I don't do bootstrap, and aliases are bulk updated.

love, light n laughter

yecarrillo’s picture

This script will create users and taxonomy alias

include_once './includes/bootstrap.inc';
include_once './sites/all/modules/pathauto/pathauto.inc';
include_once './sites/all/modules/pathauto/pathauto_node.inc';
include_once './sites/all/modules/pathauto/pathauto_user.inc';
include_once './sites/all/modules/pathauto/pathauto_taxonomy.inc';

drupal_bootstrap(DRUPAL_BOOTSTRAP_FULL);
_pathauto_include();

node_pathauto_bulkupdate();
user_pathauto_bulkupdate();
taxonomy_pathauto_bulkupdate();
blog_pathauto_bulkupdate();
tracker_pathauto_bulkupdate();
contact_pathauto_bulkupdate();
Gabriel R.’s picture

Thanks for the script, I improved on it by adding this bit to make it call itself continuously:

$batch = (int) $_GET['batch'] + 100;
print $batch . "<br />"; // Just so we have an idea of how many nodes were parsed.
print '<script type="text/javascript">window.location.href="?batch='.$batch.'";</script>';

But is there a way to get to the results in $messages? It would be great to be able to show these here.

zazinteractive’s picture

Worked great. Thanks for helping us out

tfo’s picture

To speed up a node_save()-based content migration I recently worked on, I disabled Pathauto during import. Afterward, I tried both the scripted node_pathauto_bulkupdate() version as well as the drush version of updating url_alias. Unfortunately, afterward, Global Redirect isn't working, and it's possible to visit the /node form of URLs as well as the full path URLs. Why would the manual bulk update process not allow Global Redirect to work? Is there a table other than url_alias involved?

asb’s picture

See #825006: It removes aliases. Have lots of fun fun reading it.

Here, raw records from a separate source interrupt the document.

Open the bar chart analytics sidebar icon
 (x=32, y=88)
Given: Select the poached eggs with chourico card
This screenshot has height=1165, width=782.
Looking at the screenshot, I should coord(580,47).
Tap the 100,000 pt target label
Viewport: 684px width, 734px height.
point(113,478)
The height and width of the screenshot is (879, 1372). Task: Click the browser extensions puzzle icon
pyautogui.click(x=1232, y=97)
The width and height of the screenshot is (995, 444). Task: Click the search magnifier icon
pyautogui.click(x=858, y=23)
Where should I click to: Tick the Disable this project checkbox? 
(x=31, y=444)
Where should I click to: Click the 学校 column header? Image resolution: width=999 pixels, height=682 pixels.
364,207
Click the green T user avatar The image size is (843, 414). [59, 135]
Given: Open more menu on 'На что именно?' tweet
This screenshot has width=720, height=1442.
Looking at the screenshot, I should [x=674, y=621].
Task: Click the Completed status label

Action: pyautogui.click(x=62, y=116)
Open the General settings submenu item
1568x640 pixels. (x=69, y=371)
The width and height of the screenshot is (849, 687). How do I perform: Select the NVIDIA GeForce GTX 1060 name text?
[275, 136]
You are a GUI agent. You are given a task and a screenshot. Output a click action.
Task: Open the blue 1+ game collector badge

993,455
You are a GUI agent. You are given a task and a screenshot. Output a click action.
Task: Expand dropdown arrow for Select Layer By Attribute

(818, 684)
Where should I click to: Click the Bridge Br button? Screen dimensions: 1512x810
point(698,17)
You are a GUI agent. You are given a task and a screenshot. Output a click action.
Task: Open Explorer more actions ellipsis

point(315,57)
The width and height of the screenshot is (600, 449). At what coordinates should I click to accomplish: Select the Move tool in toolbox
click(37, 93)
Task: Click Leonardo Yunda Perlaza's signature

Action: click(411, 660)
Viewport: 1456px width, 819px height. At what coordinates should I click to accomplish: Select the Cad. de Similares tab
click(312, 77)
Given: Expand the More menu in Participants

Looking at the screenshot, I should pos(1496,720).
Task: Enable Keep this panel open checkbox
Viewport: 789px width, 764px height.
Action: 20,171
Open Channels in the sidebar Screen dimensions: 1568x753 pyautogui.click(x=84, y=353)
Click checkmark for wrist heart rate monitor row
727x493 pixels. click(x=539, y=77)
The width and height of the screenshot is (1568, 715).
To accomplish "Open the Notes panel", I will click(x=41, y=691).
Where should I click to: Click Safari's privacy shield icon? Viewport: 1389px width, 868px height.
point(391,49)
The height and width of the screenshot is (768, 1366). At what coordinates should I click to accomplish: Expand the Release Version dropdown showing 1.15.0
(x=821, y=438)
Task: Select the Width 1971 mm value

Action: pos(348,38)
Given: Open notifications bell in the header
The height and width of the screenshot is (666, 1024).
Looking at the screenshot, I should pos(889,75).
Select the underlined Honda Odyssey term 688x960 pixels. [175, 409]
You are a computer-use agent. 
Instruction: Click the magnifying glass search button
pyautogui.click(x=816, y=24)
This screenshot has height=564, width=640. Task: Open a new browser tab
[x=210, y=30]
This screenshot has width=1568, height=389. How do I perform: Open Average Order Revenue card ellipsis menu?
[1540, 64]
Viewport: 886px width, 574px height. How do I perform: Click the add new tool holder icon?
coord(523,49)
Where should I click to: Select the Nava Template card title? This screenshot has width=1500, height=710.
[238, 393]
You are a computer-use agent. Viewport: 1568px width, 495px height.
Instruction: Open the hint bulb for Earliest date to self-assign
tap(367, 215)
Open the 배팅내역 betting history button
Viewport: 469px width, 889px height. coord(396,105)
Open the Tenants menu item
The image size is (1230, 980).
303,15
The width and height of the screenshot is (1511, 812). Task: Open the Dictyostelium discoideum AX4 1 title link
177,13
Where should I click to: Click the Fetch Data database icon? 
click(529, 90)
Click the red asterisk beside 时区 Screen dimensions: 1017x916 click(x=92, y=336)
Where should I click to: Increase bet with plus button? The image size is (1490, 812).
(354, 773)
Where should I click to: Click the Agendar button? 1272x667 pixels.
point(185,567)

This doesn't just apply for users of the 'Scanner' module.

dman’s picture

drush php-eval " _pathauto_include() ; node_pathauto_bulkupdate(); "
micropony’s picture

The drush command looked a little stale so I thought I'd try this for bulk updating all node aliases:

drush php-eval " module_load_include('inc', 'pathauto', 'pathauto'); module_load_include('inc', 'pathauto', 'pathauto.pathauto'); node_pathauto_bulk_update_batch_process(); "

However, I'm getting this error:

Missing argument 1 for node_pathauto_bulk_update_batch_process(), called in/usr/local/Cellar/drush/4.5/commands/core/core.drush.inc(637) : eval()'d code on line 1 and defined pathauto.pathauto.inc:86

I'm dealing with ~9000 node aliases that need updating, and the in-browser bulk update doesn't work (of course), any thoughts on how I can clean this up?

Eugene Fidelin’s picture

Here is my script for bulk updating node aliases
It works good during update process, but it can't work with more that several thousands nodes

  //regenerate aliases for nodes and taxonomies
  module_load_include('inc', 'pathauto');
  module_load_include('inc', 'pathauto.pathauto');

  //delete all node aliases
  db_query('DELETE FROM {url_alias} WHERE src LIKE "node/%"');

  //get all nodes that need to be updated
  $concat = _pathauto_sql_concat("'node/'", 'n.nid');
  $query = db_query("SELECT n.nid FROM {node} n LEFT JOIN {url_alias} ua ON $concat = ua.src WHERE ua.src IS NULL");
  $nids = array();
  while ($nid = db_result($query)) {
    $nids[] = $nid;
  }

  pathauto_node_update_alias_multiple($nids, 'bulkupdate');
micropony’s picture

Hey Eugene, I think that would be fine if I didn't need pathauto to play nicely with the Redirect module, which would automatically create redirects (massively important for SEO) when URL aliases are changed.

It's important for me not to wipe the old URL aliases, which yr script is doing.

It did give me an idea though. I'm going to stuff all the current URL aliases into Redirect's redirect.source table in the db. Then I'll try and collect the output of pathauto_node_update_alias_multiple() into an array and stuff it into Redirect's redirect.redirect table.

(I sense a module in the works B-) )

jooplaan’s picture

Great idea.. I was looking for a solution for the same.

Did you create a custom module for this? Can you share the code you used?

colan’s picture

All: Rather than discussing the Drush command code here, please help with #867578: Add drush commands for bulk alias updating/deleting instead. Directing our energy over there will get this done faster. Thanks.